Your answer should be the records below, repeated exactly as they stand.

Recorded data:
* * * * * * * * *

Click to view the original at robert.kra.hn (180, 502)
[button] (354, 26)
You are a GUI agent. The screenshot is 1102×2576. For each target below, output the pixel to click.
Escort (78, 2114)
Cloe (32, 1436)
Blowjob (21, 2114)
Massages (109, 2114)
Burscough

* * * * * * * * *

▶ RESULT
Click to view the original at robert.kra.hn (180, 502)
[button] (354, 26)
You are a GUI agent. The screenshot is 1102×2576. For each target below, output the pixel to click.
Escort (78, 2114)
Cloe (32, 1436)
Blowjob (21, 2114)
Massages (109, 2114)
Burscough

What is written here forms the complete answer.